(Data shown begins)

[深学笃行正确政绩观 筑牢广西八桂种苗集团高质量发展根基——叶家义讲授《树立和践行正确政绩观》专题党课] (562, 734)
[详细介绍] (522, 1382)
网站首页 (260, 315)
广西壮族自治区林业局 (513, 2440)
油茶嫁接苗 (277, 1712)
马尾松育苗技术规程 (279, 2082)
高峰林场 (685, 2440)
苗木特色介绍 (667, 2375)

(Data shown ends)
(Data shown begins)

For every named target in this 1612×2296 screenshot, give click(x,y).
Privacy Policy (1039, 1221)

(Data shown ends)
(Data shown begins)

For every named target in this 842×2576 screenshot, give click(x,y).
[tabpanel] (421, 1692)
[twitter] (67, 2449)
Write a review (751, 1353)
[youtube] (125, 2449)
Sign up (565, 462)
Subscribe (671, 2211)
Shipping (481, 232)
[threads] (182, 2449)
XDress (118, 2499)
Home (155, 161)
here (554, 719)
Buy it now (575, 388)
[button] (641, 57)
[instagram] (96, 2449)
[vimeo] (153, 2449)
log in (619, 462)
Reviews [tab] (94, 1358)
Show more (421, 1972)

(Data shown ends)

Exercise requirements >>
Reproducing the whole listing above is not the task. Copy exactly only the lines from the one with "Subscribe (671, 2211)" to the one with "Show more (421, 1972)", both kept.

Written response >>
Subscribe (671, 2211)
Shipping (481, 232)
[threads] (182, 2449)
XDress (118, 2499)
Home (155, 161)
here (554, 719)
Buy it now (575, 388)
[button] (641, 57)
[instagram] (96, 2449)
[vimeo] (153, 2449)
log in (619, 462)
Reviews [tab] (94, 1358)
Show more (421, 1972)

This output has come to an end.